(Records excerpted from a collection)
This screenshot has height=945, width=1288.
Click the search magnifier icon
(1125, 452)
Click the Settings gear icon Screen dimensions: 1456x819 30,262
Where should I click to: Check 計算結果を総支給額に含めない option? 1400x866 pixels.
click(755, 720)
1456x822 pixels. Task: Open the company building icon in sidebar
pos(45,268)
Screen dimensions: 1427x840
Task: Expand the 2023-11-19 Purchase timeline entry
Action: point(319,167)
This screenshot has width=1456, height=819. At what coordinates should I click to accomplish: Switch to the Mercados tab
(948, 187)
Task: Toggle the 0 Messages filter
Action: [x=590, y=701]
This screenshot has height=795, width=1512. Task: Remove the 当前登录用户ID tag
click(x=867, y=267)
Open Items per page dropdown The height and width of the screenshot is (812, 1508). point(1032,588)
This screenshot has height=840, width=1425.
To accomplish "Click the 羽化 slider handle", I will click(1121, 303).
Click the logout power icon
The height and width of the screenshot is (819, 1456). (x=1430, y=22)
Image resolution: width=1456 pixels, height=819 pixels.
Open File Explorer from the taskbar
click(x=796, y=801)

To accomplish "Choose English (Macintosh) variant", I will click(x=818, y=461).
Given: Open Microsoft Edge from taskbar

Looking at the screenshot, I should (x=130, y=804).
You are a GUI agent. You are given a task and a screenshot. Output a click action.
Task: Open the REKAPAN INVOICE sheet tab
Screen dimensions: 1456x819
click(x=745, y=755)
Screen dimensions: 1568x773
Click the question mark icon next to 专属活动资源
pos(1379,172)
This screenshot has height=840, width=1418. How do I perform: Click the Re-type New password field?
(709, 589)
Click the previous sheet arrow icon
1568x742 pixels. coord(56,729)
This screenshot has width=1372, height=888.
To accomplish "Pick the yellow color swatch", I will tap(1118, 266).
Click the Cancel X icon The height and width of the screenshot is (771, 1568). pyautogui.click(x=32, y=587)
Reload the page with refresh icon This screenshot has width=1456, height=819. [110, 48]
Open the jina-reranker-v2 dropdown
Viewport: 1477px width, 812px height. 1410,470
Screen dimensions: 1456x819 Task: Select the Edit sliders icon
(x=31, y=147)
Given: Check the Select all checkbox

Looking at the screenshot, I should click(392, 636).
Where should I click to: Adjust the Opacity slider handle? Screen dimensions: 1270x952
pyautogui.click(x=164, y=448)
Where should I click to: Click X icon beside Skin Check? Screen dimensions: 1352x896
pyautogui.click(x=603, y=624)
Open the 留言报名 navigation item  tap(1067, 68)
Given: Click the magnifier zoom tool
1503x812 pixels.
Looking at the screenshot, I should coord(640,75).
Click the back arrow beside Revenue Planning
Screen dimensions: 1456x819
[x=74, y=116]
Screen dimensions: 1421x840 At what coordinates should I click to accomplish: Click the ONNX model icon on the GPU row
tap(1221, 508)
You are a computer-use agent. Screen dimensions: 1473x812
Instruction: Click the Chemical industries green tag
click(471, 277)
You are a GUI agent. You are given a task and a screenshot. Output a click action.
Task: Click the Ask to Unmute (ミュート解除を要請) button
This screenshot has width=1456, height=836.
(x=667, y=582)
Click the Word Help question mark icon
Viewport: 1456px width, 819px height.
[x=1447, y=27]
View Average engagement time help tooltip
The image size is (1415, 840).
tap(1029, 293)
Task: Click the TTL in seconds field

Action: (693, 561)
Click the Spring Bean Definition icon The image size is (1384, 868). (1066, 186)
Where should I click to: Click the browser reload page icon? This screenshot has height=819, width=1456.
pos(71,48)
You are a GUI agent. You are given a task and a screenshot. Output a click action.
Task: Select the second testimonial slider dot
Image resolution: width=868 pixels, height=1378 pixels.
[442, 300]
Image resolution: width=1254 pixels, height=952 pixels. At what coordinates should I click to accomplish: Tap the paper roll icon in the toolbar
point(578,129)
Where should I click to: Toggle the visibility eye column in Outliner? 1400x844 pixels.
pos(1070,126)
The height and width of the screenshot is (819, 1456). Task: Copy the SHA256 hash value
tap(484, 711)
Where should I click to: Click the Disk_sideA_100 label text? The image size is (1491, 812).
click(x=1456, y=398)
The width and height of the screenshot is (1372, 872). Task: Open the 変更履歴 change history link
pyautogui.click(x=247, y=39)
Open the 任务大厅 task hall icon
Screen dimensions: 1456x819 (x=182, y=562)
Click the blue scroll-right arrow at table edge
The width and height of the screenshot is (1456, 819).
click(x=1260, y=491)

> **How to complete this task**: Your answer must be every record above, set down exactly as written.

> **Reply to the task**:
This screenshot has height=945, width=1288.
Click the search magnifier icon
(1125, 452)
Click the Settings gear icon Screen dimensions: 1456x819 30,262
Where should I click to: Check 計算結果を総支給額に含めない option? 1400x866 pixels.
click(755, 720)
1456x822 pixels. Task: Open the company building icon in sidebar
pos(45,268)
Screen dimensions: 1427x840
Task: Expand the 2023-11-19 Purchase timeline entry
Action: point(319,167)
This screenshot has width=1456, height=819. At what coordinates should I click to accomplish: Switch to the Mercados tab
(948, 187)
Task: Toggle the 0 Messages filter
Action: [x=590, y=701]
This screenshot has height=795, width=1512. Task: Remove the 当前登录用户ID tag
click(x=867, y=267)
Open Items per page dropdown The height and width of the screenshot is (812, 1508). point(1032,588)
This screenshot has height=840, width=1425.
To accomplish "Click the 羽化 slider handle", I will click(1121, 303).
Click the logout power icon
The height and width of the screenshot is (819, 1456). (x=1430, y=22)
Image resolution: width=1456 pixels, height=819 pixels.
Open File Explorer from the taskbar
click(x=796, y=801)

To accomplish "Choose English (Macintosh) variant", I will click(x=818, y=461).
Given: Open Microsoft Edge from taskbar

Looking at the screenshot, I should (x=130, y=804).
You are a GUI agent. You are given a task and a screenshot. Output a click action.
Task: Open the REKAPAN INVOICE sheet tab
Screen dimensions: 1456x819
click(x=745, y=755)
Screen dimensions: 1568x773
Click the question mark icon next to 专属活动资源
pos(1379,172)
This screenshot has height=840, width=1418. How do I perform: Click the Re-type New password field?
(709, 589)
Click the previous sheet arrow icon
1568x742 pixels. coord(56,729)
This screenshot has width=1372, height=888.
To accomplish "Pick the yellow color swatch", I will tap(1118, 266).
Click the Cancel X icon The height and width of the screenshot is (771, 1568). pyautogui.click(x=32, y=587)
Reload the page with refresh icon This screenshot has width=1456, height=819. [110, 48]
Open the jina-reranker-v2 dropdown
Viewport: 1477px width, 812px height. 1410,470
Screen dimensions: 1456x819 Task: Select the Edit sliders icon
(x=31, y=147)
Given: Check the Select all checkbox

Looking at the screenshot, I should click(392, 636).
Where should I click to: Adjust the Opacity slider handle? Screen dimensions: 1270x952
pyautogui.click(x=164, y=448)
Where should I click to: Click X icon beside Skin Check? Screen dimensions: 1352x896
pyautogui.click(x=603, y=624)
Open the 留言报名 navigation item  tap(1067, 68)
Given: Click the magnifier zoom tool
1503x812 pixels.
Looking at the screenshot, I should coord(640,75).
Click the back arrow beside Revenue Planning
Screen dimensions: 1456x819
[x=74, y=116]
Screen dimensions: 1421x840 At what coordinates should I click to accomplish: Click the ONNX model icon on the GPU row
tap(1221, 508)
You are a computer-use agent. Screen dimensions: 1473x812
Instruction: Click the Chemical industries green tag
click(471, 277)
You are a GUI agent. You are given a task and a screenshot. Output a click action.
Task: Click the Ask to Unmute (ミュート解除を要請) button
This screenshot has width=1456, height=836.
(x=667, y=582)
Click the Word Help question mark icon
Viewport: 1456px width, 819px height.
[x=1447, y=27]
View Average engagement time help tooltip
The image size is (1415, 840).
tap(1029, 293)
Task: Click the TTL in seconds field

Action: (693, 561)
Click the Spring Bean Definition icon The image size is (1384, 868). (1066, 186)
Where should I click to: Click the browser reload page icon? This screenshot has height=819, width=1456.
pos(71,48)
You are a GUI agent. You are given a task and a screenshot. Output a click action.
Task: Select the second testimonial slider dot
Image resolution: width=868 pixels, height=1378 pixels.
[442, 300]
Image resolution: width=1254 pixels, height=952 pixels. At what coordinates should I click to accomplish: Tap the paper roll icon in the toolbar
point(578,129)
Where should I click to: Toggle the visibility eye column in Outliner? 1400x844 pixels.
pos(1070,126)
The height and width of the screenshot is (819, 1456). Task: Copy the SHA256 hash value
tap(484, 711)
Where should I click to: Click the Disk_sideA_100 label text? The image size is (1491, 812).
click(x=1456, y=398)
The width and height of the screenshot is (1372, 872). Task: Open the 変更履歴 change history link
pyautogui.click(x=247, y=39)
Open the 任务大厅 task hall icon
Screen dimensions: 1456x819 (x=182, y=562)
Click the blue scroll-right arrow at table edge
The width and height of the screenshot is (1456, 819).
click(x=1260, y=491)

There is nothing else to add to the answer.